Quantum Support Vector Regression for Robust Anomaly Detection
This work addresses anomaly detection in IT security by exploring quantum machine learning, but it is incremental as it builds on prior QSVR research with new benchmarks and noise analysis.
The study tackled robust anomaly detection by benchmarking Quantum Support Vector Regression (QSVR) on IBM quantum hardware with eleven datasets, showing it outperformed noiseless simulation on two datasets and exhibited robustness to certain quantum noises but vulnerability to adversarial attacks.

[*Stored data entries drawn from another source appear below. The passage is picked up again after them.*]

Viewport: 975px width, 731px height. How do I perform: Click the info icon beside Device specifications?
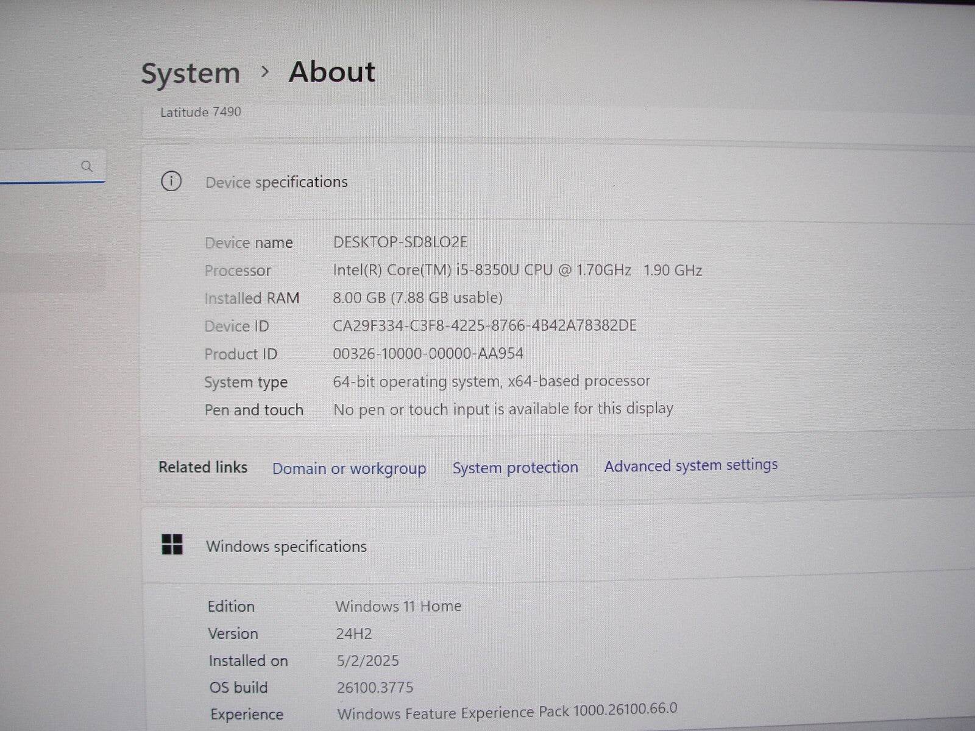(x=171, y=182)
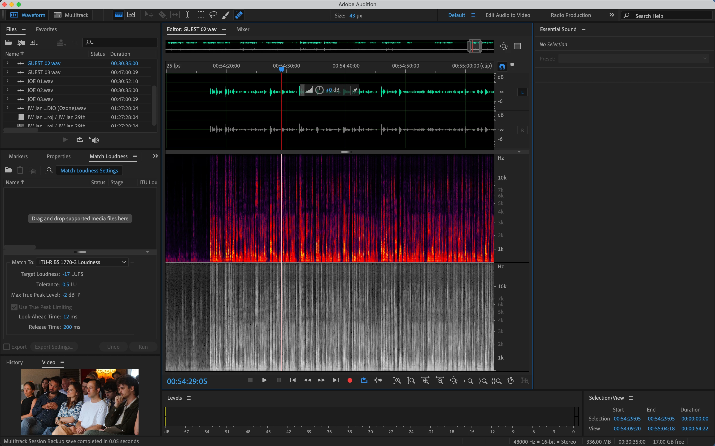715x446 pixels.
Task: Select the Lasso Selection tool
Action: click(x=213, y=15)
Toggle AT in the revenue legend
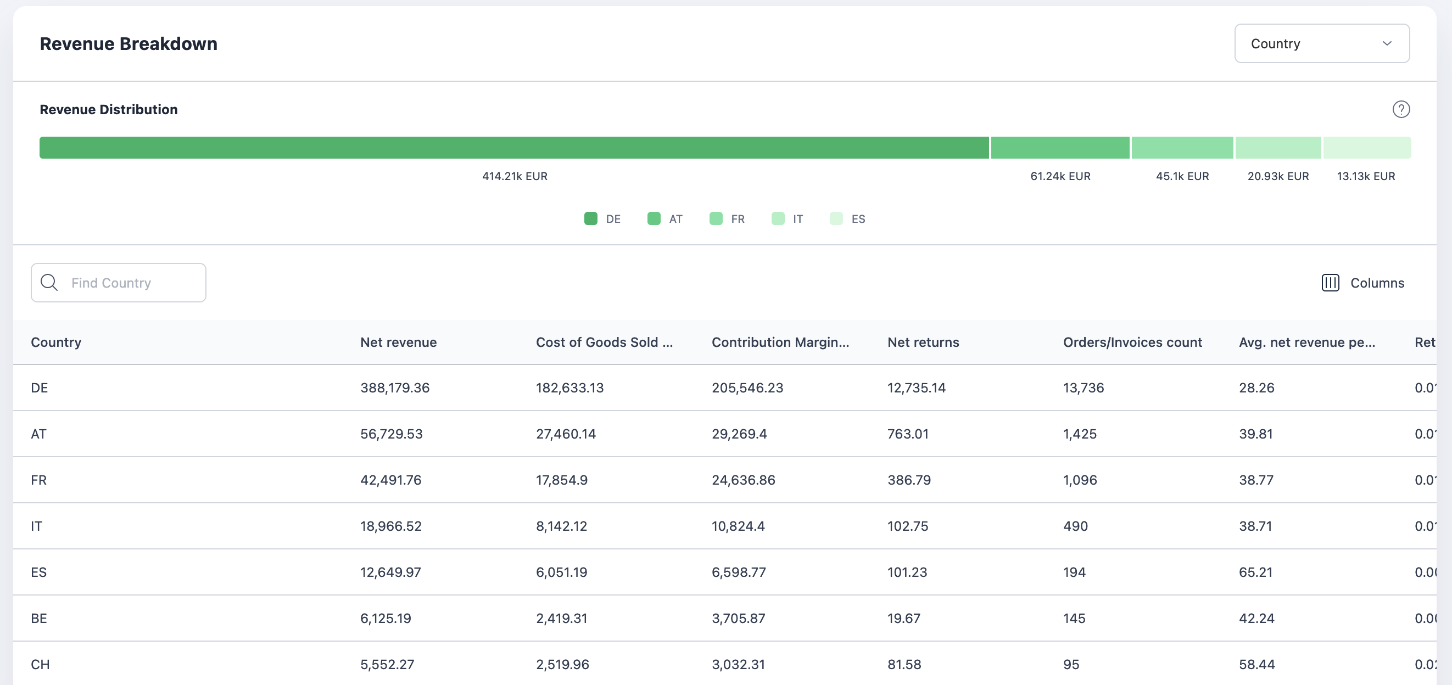 pyautogui.click(x=653, y=219)
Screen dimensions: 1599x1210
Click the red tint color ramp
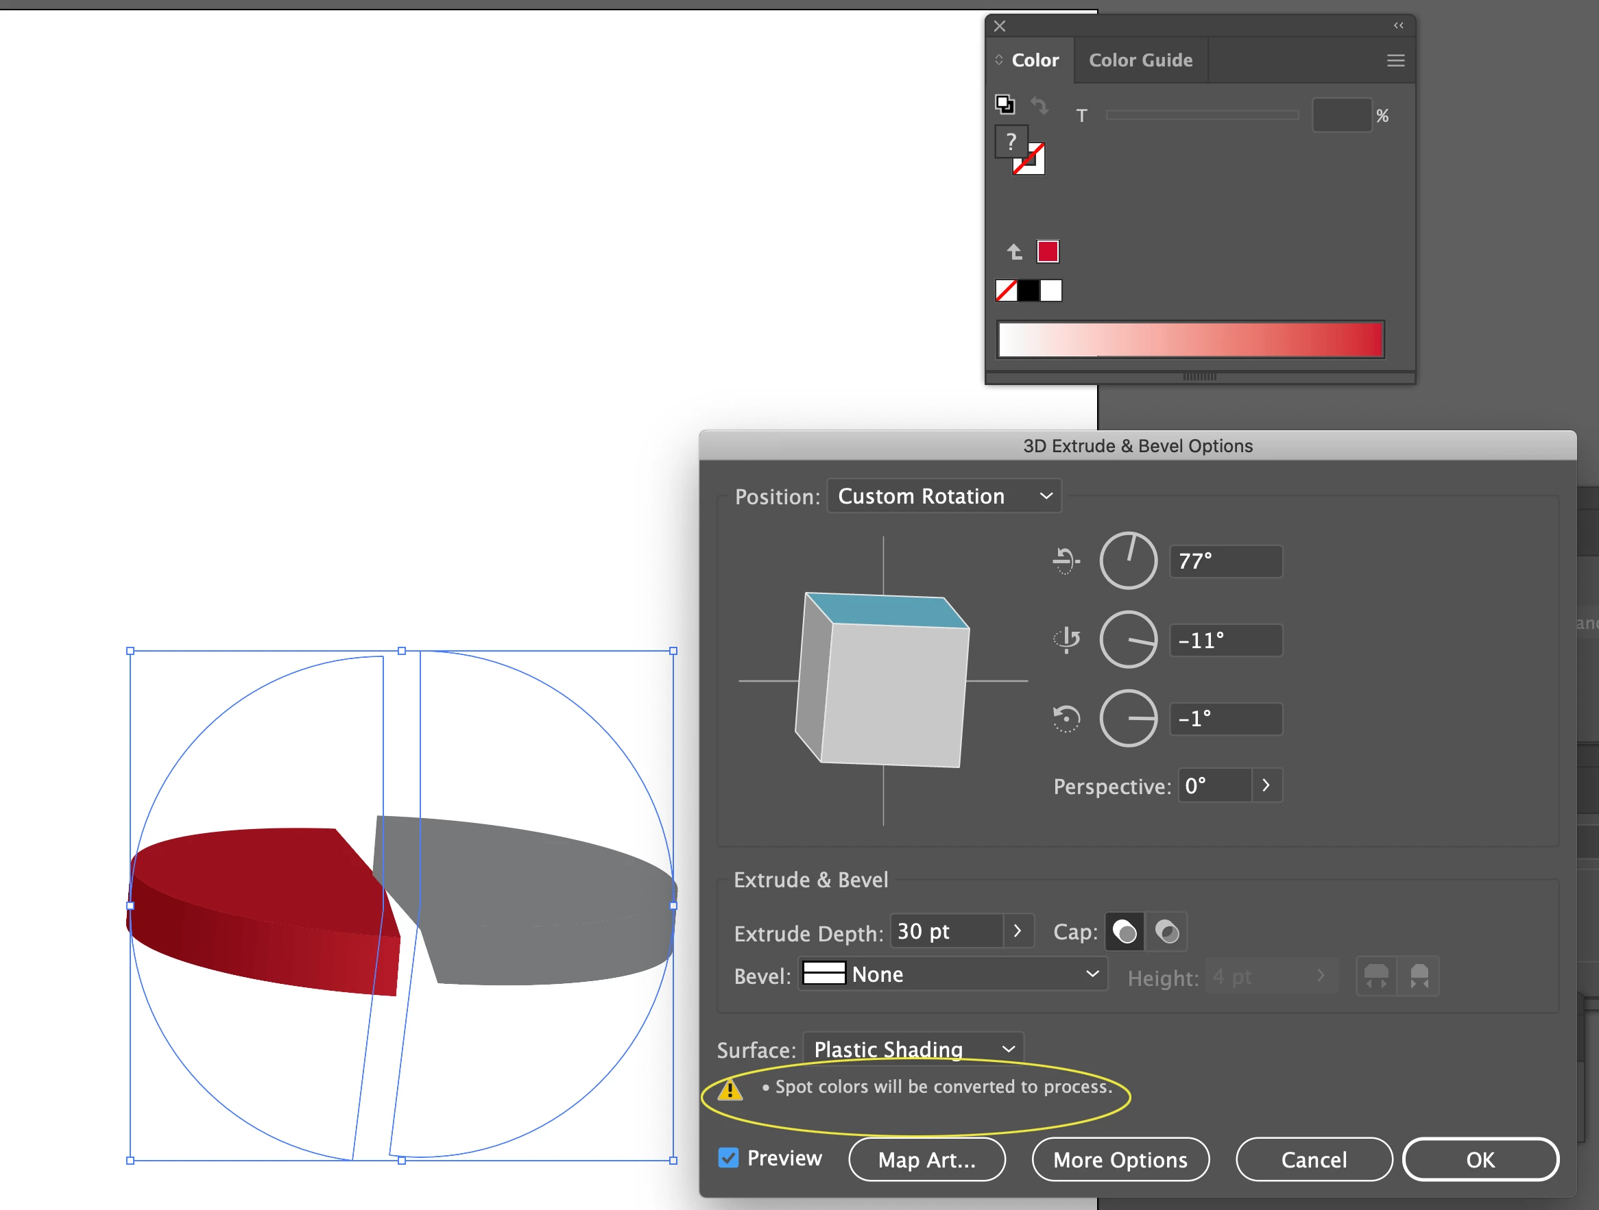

Anomaly Detection (AD) is critical in data analysis, particularly within the domain of IT security. In recent years, Machine Learning (ML) algorithms have emerged as a powerful tool for AD in large-scale data. In this study, we explore the potential of quantum ML approaches, specifically quantum kernel methods, for the application to robust AD. We build upon previous work on Quantum Support Vector Regression (QSVR) for semisupervised AD by conducting a comprehensive benchmark on IBM quantum hardware using eleven datasets. Our results demonstrate that QSVR achieves strong classification performance and even outperforms the noiseless simulation on two of these datasets. Moreover, we investigate the influence of - in the NISQ-era inevitable - quantum noise on the performance of the QSVR. Our findings reveal that the model exhibits robustness to depolarizing, phase damping, phase flip, and bit flip noise, while amplitude damping and miscalibration noise prove to be more disruptive. Finally, we explore the domain of Quantum Adversarial Machine Learning and demonstrate that QSVR is highly vulnerable to adversarial attacks and that noise does not improve the adversarial robustness of the model.